Преодоление абстракции, понятия происходит здесь за счет движения. Наделенный «свежим» зрением наблюдатель движется в доме, который скольжением стекол и пространств разрушает нашу способность абстрагировать его и превращать в идею, имя, понятие. Но это значит, что мы утрачиваем и способность связывать его с образами памяти. Движение отделяет наблюдателя от его собственного сознания и превращает в перцептивную машину. Аналитическая работа ума, так же как и способность к кантовскому синтезу, элиминируются здесь энергией движения. «Красивые места», прежде всего связанные с поглощением зримого памятью, перестают существовать. У Эпштейна, однако, образ движения — гораздо более радикальный, чем у Валери, потому что «деконструкции» подвергается не окружающий мир, а образ самого наблюдателя, неожиданно теряющего единство трансцендентальной апперцепции. Субъект дается себе не как унифицирующая логическая необходимость, не как представление о себе, а именно как внесубъектное, чисто внешнее движение телесных поверхностей.
Каким образом «понятие» соотносится с «красивым местом»? «Красивое место» — это визуальный эквивалент понятия. Понятию «дом» соответствует вид дома с определенной точки зрения и определенного расстояния. «Дом» вписан в клишированную структуру нашего зрения как объект, предназначенный для созерцания. Точно так же любое «красивое место» дается нам с определенной точки зрения, которая в системе линейной перспективы смешивается с точкой зрения субъекта.
Идеалом красивого места является сад. Любопытно, что французские классические сады следовали правилам симметрии и предполагали некую точку зрения на себя, расположенную на оси симметрии. Как показал Ален Вайс, прогулка по такому саду, входившая в непременный ритуал ознакомления с «красивым местом», с неизбежностью нарушала систему перспективы и деформировала сад в некую подвижную анаморфозу, подрывающую единство перспективной структуры и, соответственно, угрожающую и субъекту в ней[791]. Известно, что анаморфозы получают наибольшее распространение в XVII веке и являются радикальной поправкой к картезианскому геометрическому пониманию субъекта[792]. Лакан заметил по поводу знаменитой анаморфозы черепа в «Послах» Гольбейна:
…в ту эпоху, когда вырисовывается субъект и ведутся поиски геометрической оптики, Гольбейн делает здесь видимым для нас не что иное, как отмененный субъект [sujet comme néantisé][793].

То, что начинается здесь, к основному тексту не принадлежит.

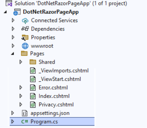This screenshot has height=128, width=147.
Task: Click the DotNetRazorPageApp web project icon
Action: point(17,12)
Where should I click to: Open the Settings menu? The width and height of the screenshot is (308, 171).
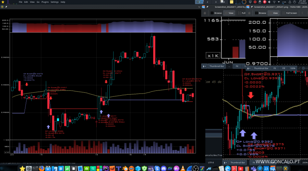55,2
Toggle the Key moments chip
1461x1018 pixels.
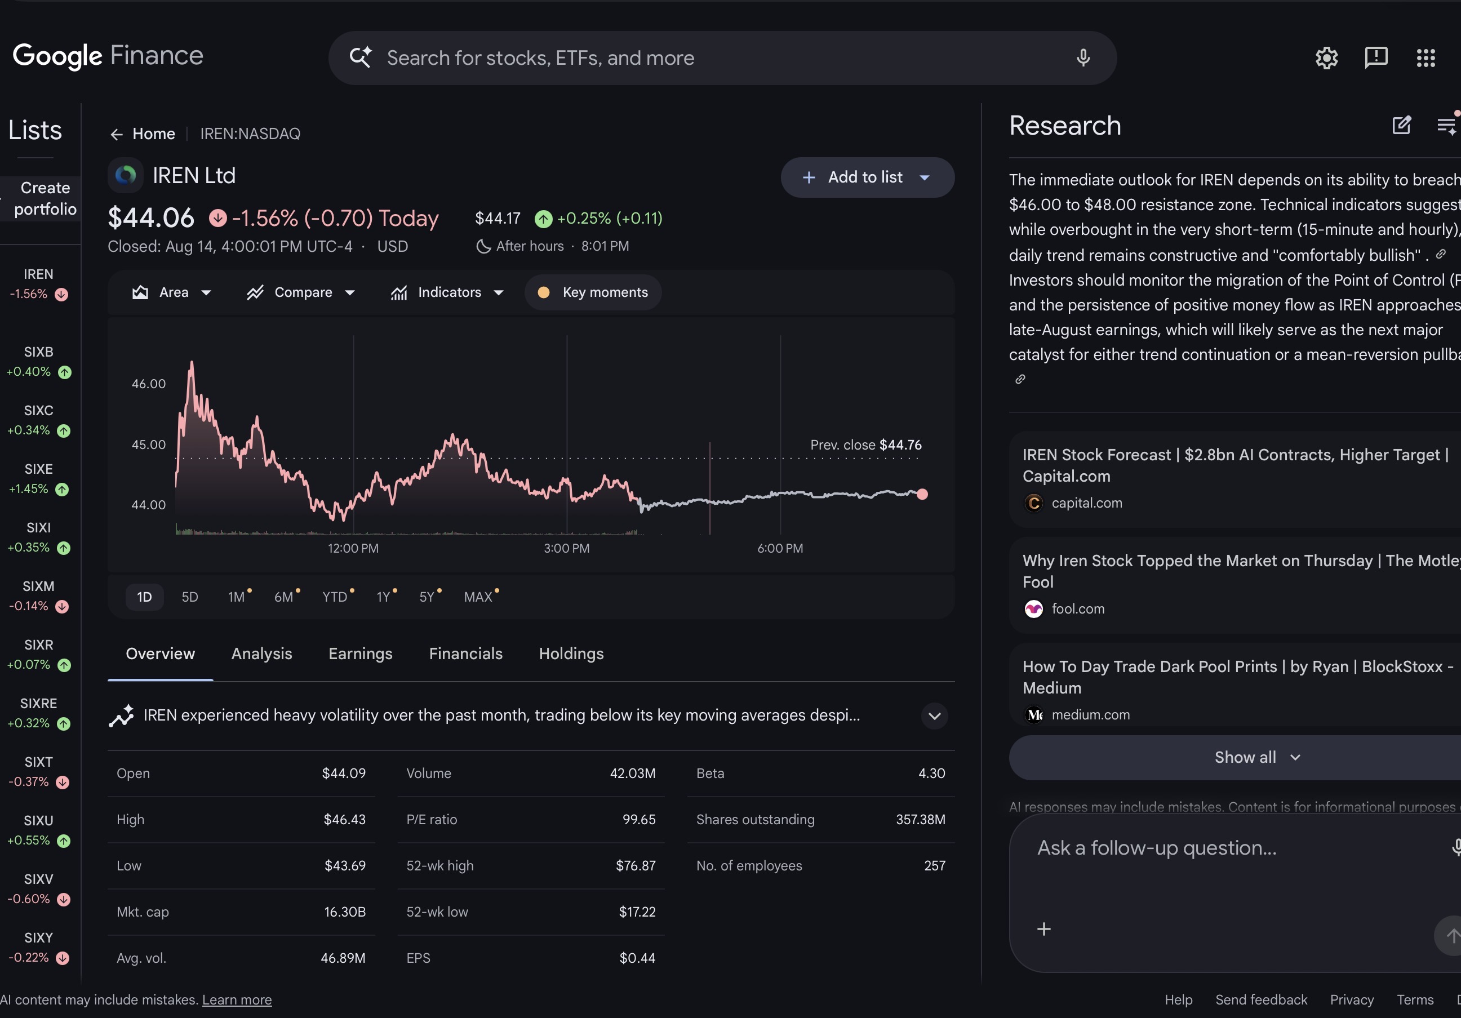(x=592, y=293)
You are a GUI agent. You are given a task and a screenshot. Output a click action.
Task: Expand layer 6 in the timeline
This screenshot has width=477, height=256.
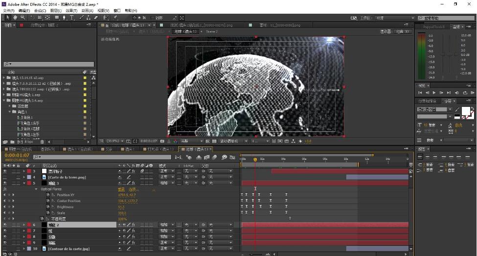24,225
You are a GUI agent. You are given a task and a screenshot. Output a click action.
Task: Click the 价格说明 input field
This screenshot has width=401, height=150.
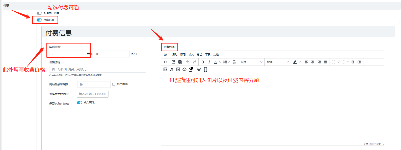[97, 69]
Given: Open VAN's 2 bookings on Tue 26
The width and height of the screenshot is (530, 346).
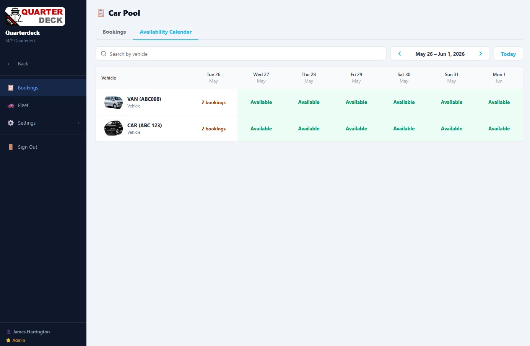Looking at the screenshot, I should (x=213, y=102).
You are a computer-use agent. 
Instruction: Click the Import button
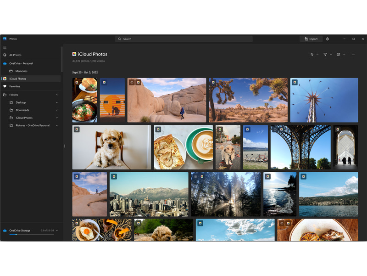click(x=311, y=39)
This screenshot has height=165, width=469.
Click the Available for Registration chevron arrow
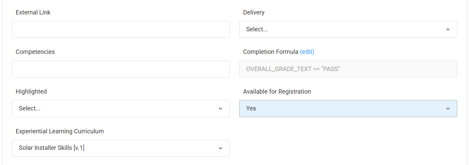(x=448, y=108)
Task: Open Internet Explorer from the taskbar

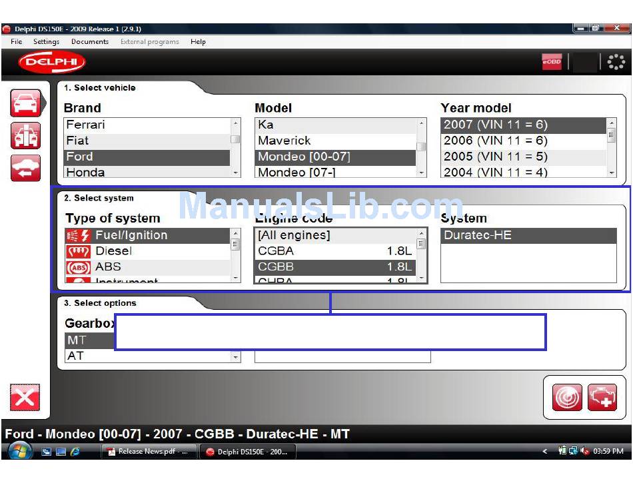Action: pyautogui.click(x=75, y=452)
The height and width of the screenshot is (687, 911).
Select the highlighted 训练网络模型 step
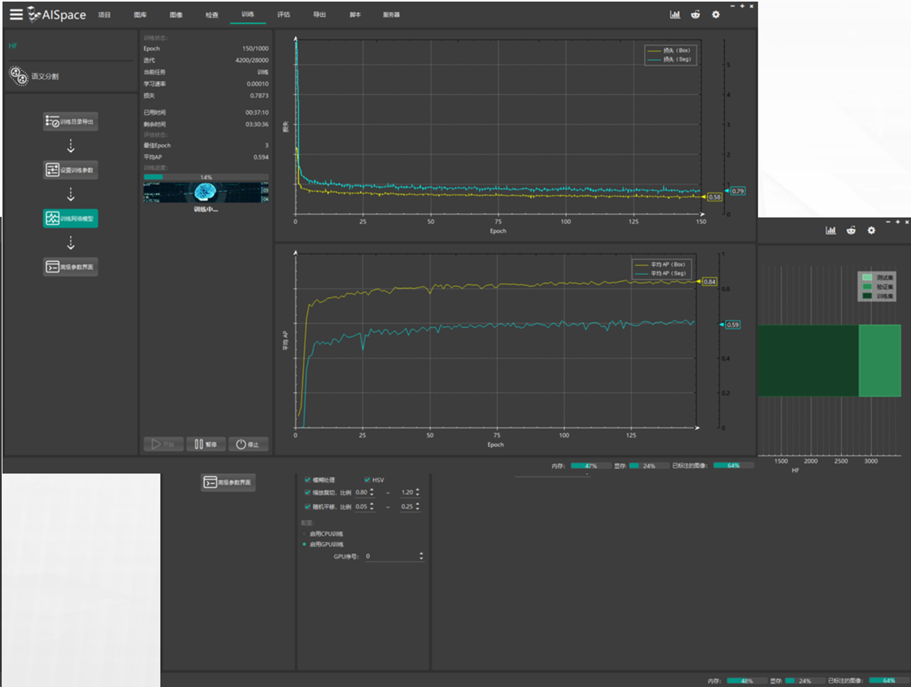pos(70,218)
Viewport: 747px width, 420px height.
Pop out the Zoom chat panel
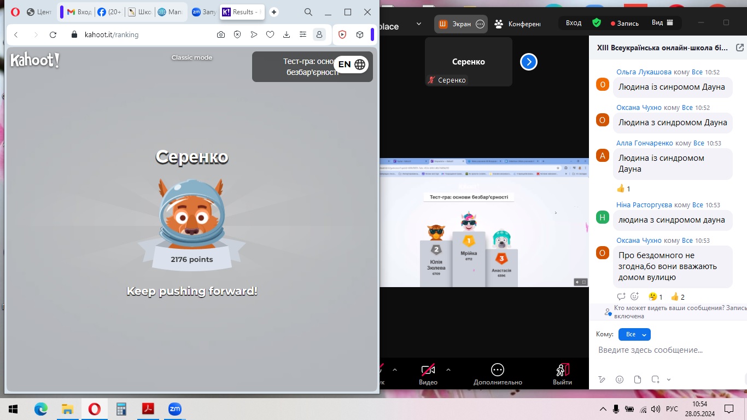pyautogui.click(x=740, y=48)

Субъект Гольбейна «отменяется» по нескольким причинам, одна из которых — необходимость видеть картину сразу с двух точек зрения: с точки зрения линейной перспективы и сбоку, оттуда, откуда анаморфоза расшифровывается как череп и тем самым дает критику фронтальной помпезности полотна как проявления тщеславия — vanitas. Точка зрения анаморфозы вписывает в картину смерть, недоступную видению из точки зрения перспективы. Субъект зрения Гольбейна как бы расщепляется, в него вводится «ши́за».